→ Your goal:
The full set of entries below should be transcribed exactly.

→ Data for analysis:
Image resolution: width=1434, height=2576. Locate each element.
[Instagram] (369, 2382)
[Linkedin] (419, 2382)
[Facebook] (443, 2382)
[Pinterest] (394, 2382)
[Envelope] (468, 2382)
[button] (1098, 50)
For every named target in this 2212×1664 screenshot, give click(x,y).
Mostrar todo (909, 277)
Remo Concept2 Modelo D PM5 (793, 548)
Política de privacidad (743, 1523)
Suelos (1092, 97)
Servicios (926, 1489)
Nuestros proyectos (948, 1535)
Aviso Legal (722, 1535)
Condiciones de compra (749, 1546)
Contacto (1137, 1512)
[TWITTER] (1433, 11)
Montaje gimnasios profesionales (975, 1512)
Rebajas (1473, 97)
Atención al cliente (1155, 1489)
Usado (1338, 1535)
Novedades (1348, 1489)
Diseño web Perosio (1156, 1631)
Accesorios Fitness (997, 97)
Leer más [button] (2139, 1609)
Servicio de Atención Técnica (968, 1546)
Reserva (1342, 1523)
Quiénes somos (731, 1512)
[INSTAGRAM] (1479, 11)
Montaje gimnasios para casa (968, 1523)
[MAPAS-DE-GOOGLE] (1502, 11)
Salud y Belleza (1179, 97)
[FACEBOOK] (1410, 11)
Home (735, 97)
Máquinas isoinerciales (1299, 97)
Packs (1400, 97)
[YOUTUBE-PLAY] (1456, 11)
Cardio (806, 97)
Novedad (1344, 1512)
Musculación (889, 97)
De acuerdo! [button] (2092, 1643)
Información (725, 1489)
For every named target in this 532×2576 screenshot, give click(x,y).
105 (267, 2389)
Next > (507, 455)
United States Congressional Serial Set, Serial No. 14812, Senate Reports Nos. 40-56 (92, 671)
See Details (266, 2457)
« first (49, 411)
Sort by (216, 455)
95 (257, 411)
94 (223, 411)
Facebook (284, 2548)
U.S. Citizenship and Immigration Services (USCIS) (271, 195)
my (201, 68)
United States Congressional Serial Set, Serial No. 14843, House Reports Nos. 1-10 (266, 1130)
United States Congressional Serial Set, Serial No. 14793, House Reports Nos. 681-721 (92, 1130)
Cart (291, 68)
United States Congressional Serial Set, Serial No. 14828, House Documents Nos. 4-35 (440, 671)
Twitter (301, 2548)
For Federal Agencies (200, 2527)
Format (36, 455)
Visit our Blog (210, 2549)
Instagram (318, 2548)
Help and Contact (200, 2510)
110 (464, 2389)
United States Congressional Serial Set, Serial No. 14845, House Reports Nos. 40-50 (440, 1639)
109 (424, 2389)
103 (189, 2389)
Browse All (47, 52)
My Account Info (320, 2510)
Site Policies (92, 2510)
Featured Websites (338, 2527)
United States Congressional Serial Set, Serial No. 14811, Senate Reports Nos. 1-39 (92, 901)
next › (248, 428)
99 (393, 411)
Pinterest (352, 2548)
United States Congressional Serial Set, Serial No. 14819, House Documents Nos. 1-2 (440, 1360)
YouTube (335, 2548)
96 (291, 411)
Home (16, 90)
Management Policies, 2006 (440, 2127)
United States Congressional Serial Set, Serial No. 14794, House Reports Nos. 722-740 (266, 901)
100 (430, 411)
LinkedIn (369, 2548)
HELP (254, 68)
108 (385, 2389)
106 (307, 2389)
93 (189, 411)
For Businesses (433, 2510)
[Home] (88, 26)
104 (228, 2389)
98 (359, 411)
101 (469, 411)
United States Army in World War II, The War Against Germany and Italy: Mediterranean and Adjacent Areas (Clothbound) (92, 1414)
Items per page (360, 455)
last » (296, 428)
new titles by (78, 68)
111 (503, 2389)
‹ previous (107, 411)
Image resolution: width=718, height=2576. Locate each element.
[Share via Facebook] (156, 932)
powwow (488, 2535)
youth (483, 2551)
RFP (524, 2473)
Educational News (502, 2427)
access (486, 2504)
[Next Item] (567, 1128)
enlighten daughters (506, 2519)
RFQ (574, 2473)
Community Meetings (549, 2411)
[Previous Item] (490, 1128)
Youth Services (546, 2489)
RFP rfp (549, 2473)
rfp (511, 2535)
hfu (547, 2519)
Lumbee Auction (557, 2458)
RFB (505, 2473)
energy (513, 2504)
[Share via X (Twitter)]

→ Result below:
Image resolution: width=1434, height=2576. Locate each element.
[Instagram] (369, 2382)
[Linkedin] (419, 2382)
[Facebook] (443, 2382)
[Pinterest] (394, 2382)
[Envelope] (468, 2382)
[button] (1098, 50)
For every named target in this 2212×1664 screenshot, give click(x,y).
Mostrar todo (909, 277)
Remo Concept2 Modelo D PM5 (793, 548)
Política de privacidad (743, 1523)
Suelos (1092, 97)
Servicios (926, 1489)
Nuestros proyectos (948, 1535)
Aviso Legal (722, 1535)
Condiciones de compra (749, 1546)
Contacto (1137, 1512)
[TWITTER] (1433, 11)
Montaje gimnasios profesionales (975, 1512)
Rebajas (1473, 97)
Atención al cliente (1155, 1489)
Usado (1338, 1535)
Novedades (1348, 1489)
Diseño web Perosio (1156, 1631)
Accesorios Fitness (997, 97)
Leer más [button] (2139, 1609)
Servicio de Atención Técnica (968, 1546)
Reserva (1342, 1523)
Quiénes somos (731, 1512)
[INSTAGRAM] (1479, 11)
Montaje gimnasios para casa (968, 1523)
[MAPAS-DE-GOOGLE] (1502, 11)
Salud y Belleza (1179, 97)
[FACEBOOK] (1410, 11)
Home (735, 97)
Máquinas isoinerciales (1299, 97)
Packs (1400, 97)
[YOUTUBE-PLAY] (1456, 11)
Cardio (806, 97)
Novedad (1344, 1512)
Musculación (889, 97)
De acuerdo! [button] (2092, 1643)
Información (725, 1489)
For every named target in this 532×2576 screenshot, give click(x,y).
105 (267, 2389)
Next > (507, 455)
United States Congressional Serial Set, Serial No. 14812, Senate Reports Nos. 40-56 (92, 671)
See Details (266, 2457)
« first (49, 411)
Sort by (216, 455)
95 (257, 411)
94 (223, 411)
Facebook (284, 2548)
U.S. Citizenship and Immigration Services (USCIS) (271, 195)
my (201, 68)
United States Congressional Serial Set, Serial No. 14843, House Reports Nos. 1-10 (266, 1130)
United States Congressional Serial Set, Serial No. 14793, House Reports Nos. 681-721 (92, 1130)
Cart (291, 68)
United States Congressional Serial Set, Serial No. 14828, House Documents Nos. 4-35 (440, 671)
Twitter (301, 2548)
For Federal Agencies (200, 2527)
Format (36, 455)
Visit our Blog (210, 2549)
Instagram (318, 2548)
Help and Contact (200, 2510)
110 (464, 2389)
United States Congressional Serial Set, Serial No. 14845, House Reports Nos. 40-50 (440, 1639)
109 (424, 2389)
103 (189, 2389)
Browse All (47, 52)
My Account Info (320, 2510)
Site Policies (92, 2510)
Featured Websites (338, 2527)
United States Congressional Serial Set, Serial No. 14811, Senate Reports Nos. 1-39 (92, 901)
next › (248, 428)
99 (393, 411)
Pinterest (352, 2548)
United States Congressional Serial Set, Serial No. 14819, House Documents Nos. 1-2 (440, 1360)
YouTube (335, 2548)
96 (291, 411)
Home (16, 90)
Management Policies, 2006 (440, 2127)
United States Congressional Serial Set, Serial No. 14794, House Reports Nos. 722-740 (266, 901)
100 (430, 411)
LinkedIn (369, 2548)
HELP (254, 68)
108 (385, 2389)
106 (307, 2389)
93 (189, 411)
For Businesses (433, 2510)
[Home] (88, 26)
104 (228, 2389)
98 (359, 411)
101 (469, 411)
United States Army in World War II, The War Against Germany and Italy: Mediterranean and Adjacent Areas (Clothbound) (92, 1414)
Items per page (360, 455)
last » (296, 428)
new titles by (78, 68)
111 (503, 2389)
‹ previous (107, 411)
Image resolution: width=718, height=2576. Locate each element.
[Share via Facebook] (156, 932)
powwow (488, 2535)
youth (483, 2551)
RFP (524, 2473)
Educational News (502, 2427)
access (486, 2504)
[Next Item] (567, 1128)
enlighten daughters (506, 2519)
RFQ (574, 2473)
Community Meetings (549, 2411)
[Previous Item] (490, 1128)
Youth Services (546, 2489)
RFP rfp (549, 2473)
rfp (511, 2535)
hfu (547, 2519)
Lumbee Auction (557, 2458)
RFB (505, 2473)
energy (513, 2504)
[Share via X (Twitter)]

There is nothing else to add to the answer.